EXERCISE OBJECTIVE >> Could you copy exactly the lines below from the one with "Given: Switch to the 5G WiFi tab" to the one with "Adjust the Spread", inclusive, leaving out any pictures?

EXCERPTED RECORDS >>
+ + +

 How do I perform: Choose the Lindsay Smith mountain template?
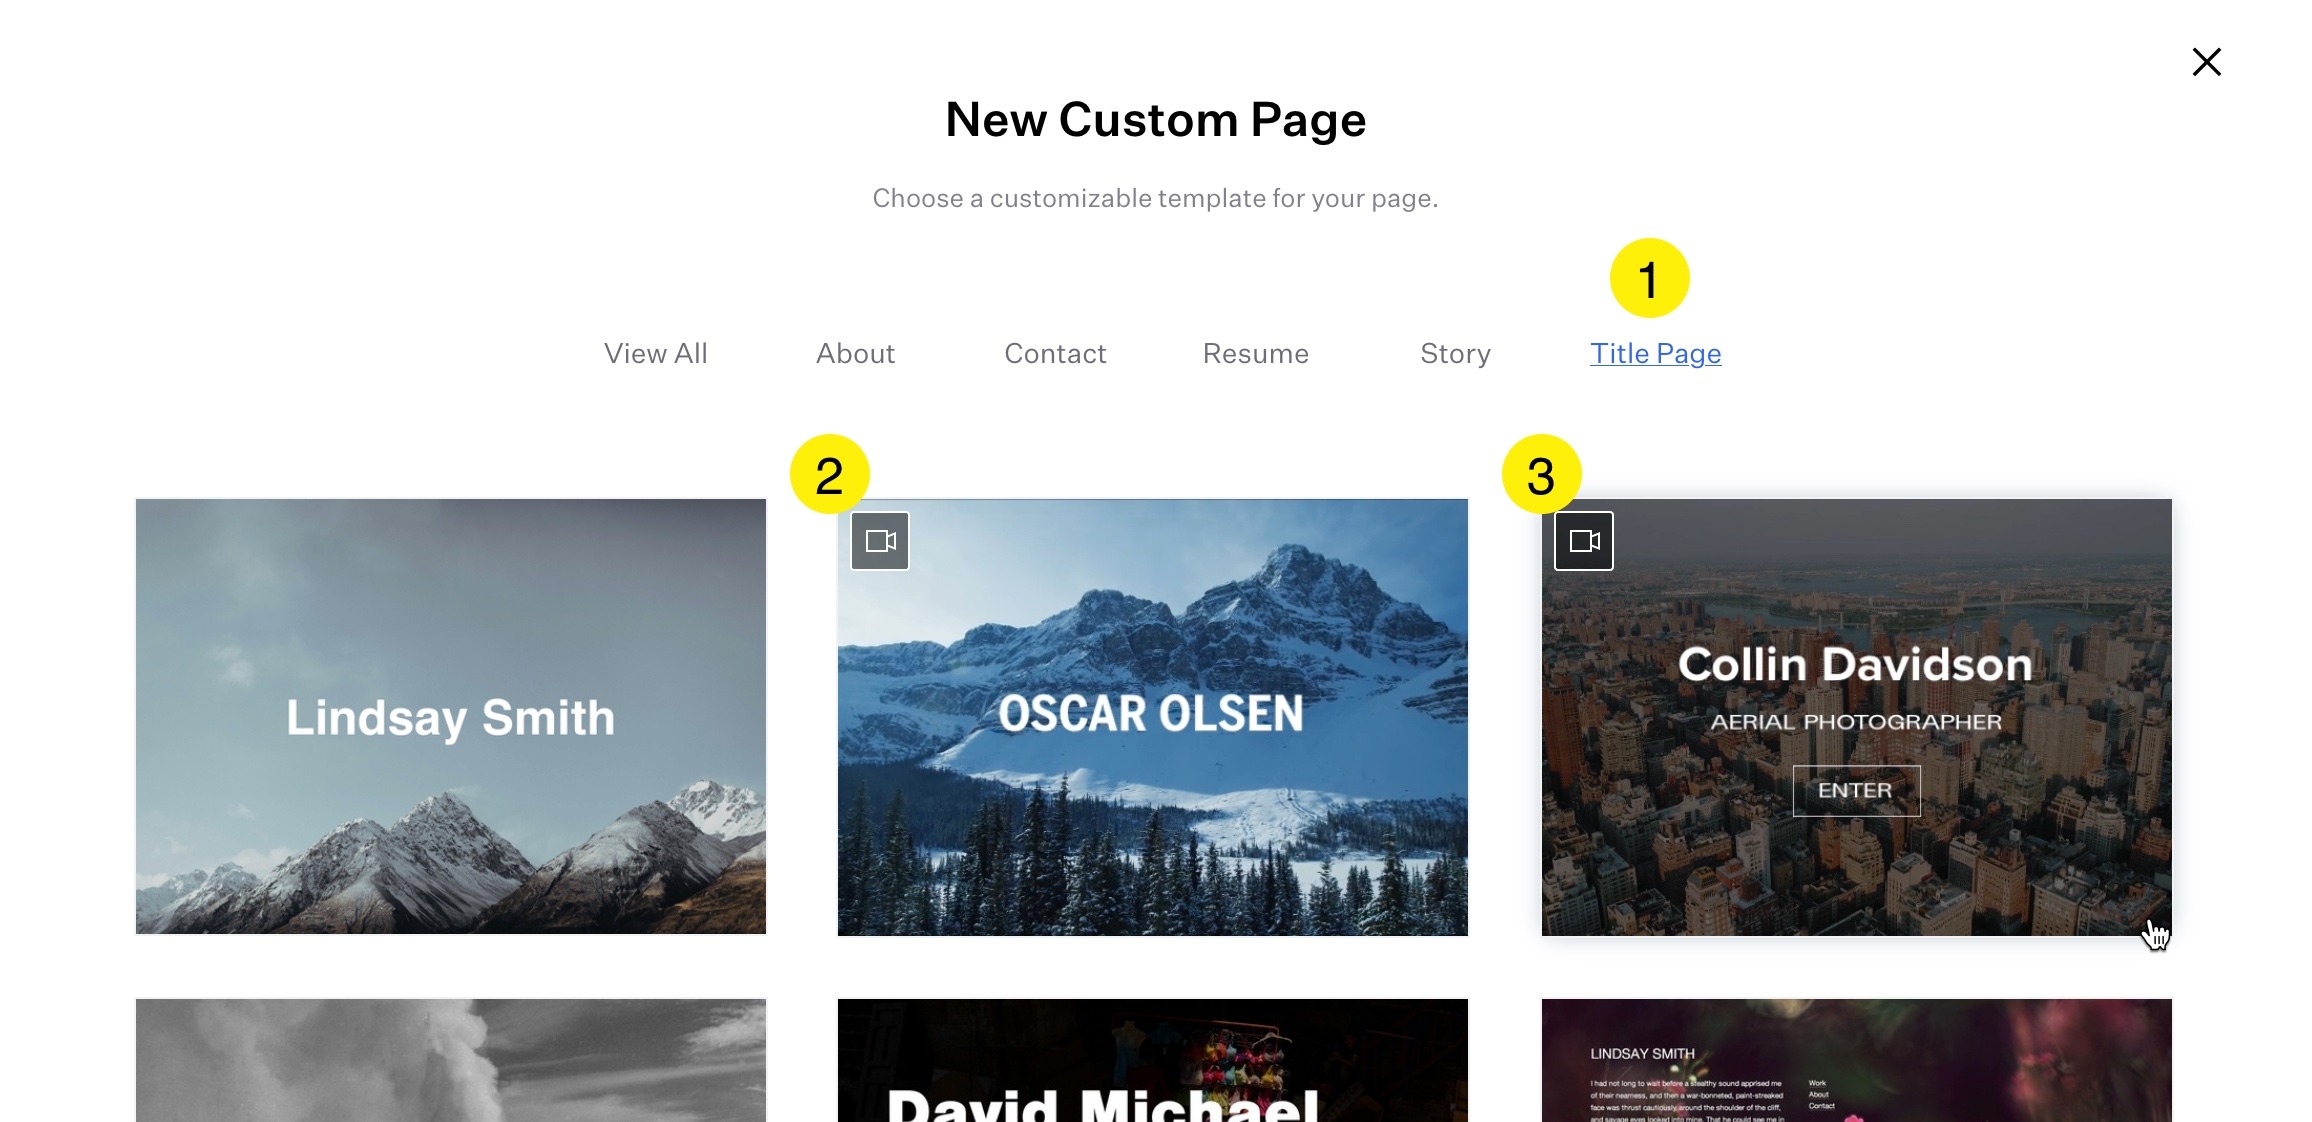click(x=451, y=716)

+ + +

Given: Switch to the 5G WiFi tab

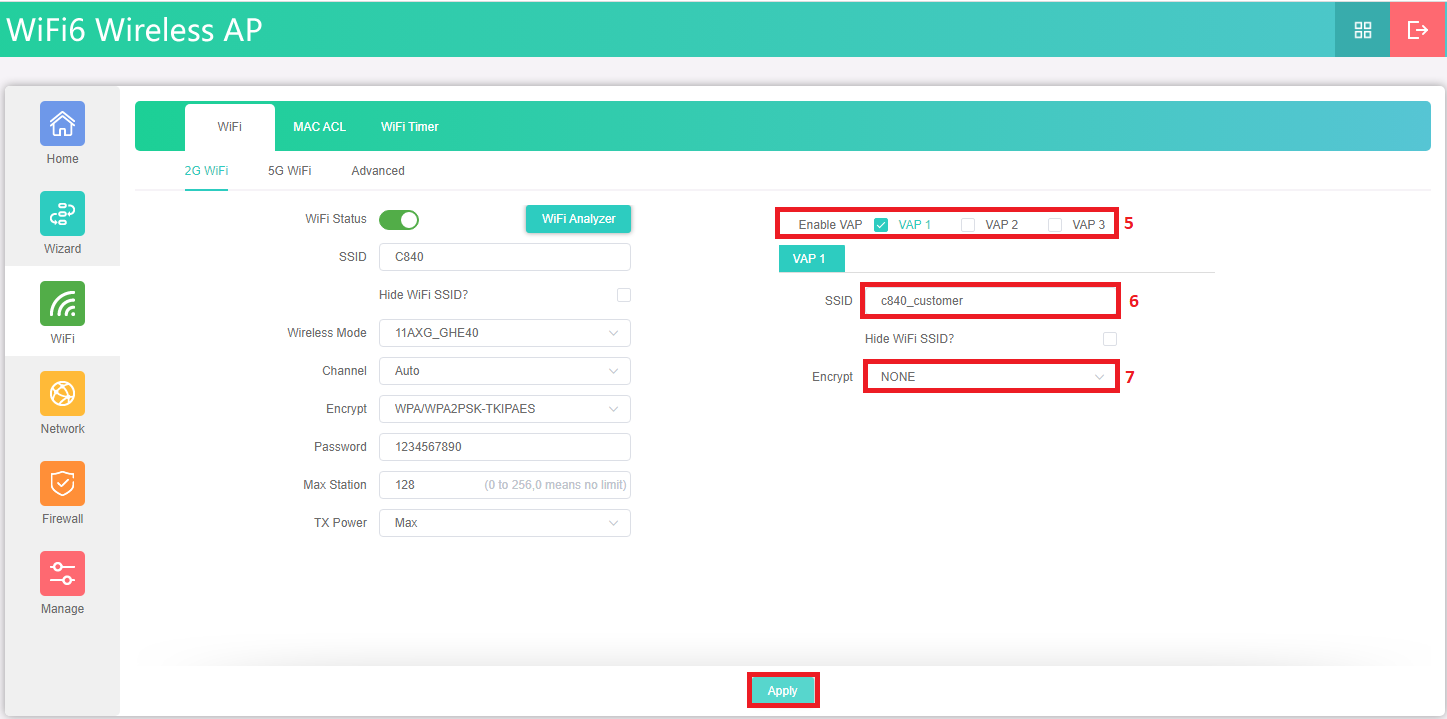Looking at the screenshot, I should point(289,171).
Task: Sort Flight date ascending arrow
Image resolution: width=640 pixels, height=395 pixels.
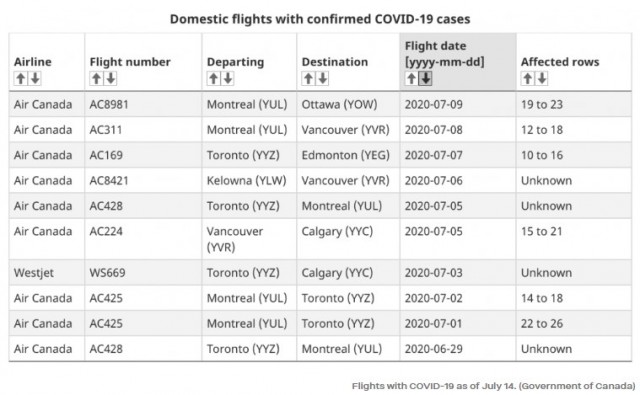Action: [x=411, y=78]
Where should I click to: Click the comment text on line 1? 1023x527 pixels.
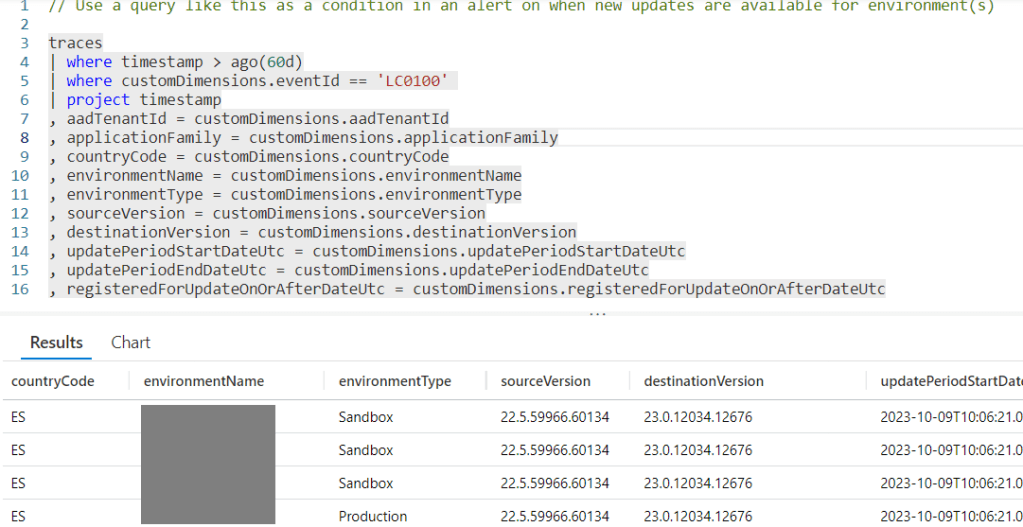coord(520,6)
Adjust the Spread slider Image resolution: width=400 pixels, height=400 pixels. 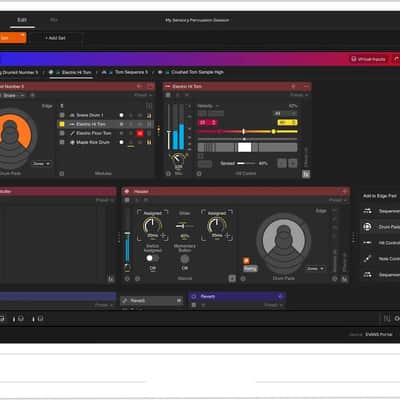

+ + +

TASK OUTPUT >>
Given: Switch to the 5G WiFi tab

Looking at the screenshot, I should point(289,171).
Task: Sort Flight date ascending arrow
Image resolution: width=640 pixels, height=395 pixels.
Action: [x=411, y=78]
Where should I click to: Click the comment text on line 1? 1023x527 pixels.
coord(520,6)
Adjust the Spread slider Image resolution: width=400 pixels, height=400 pixels. 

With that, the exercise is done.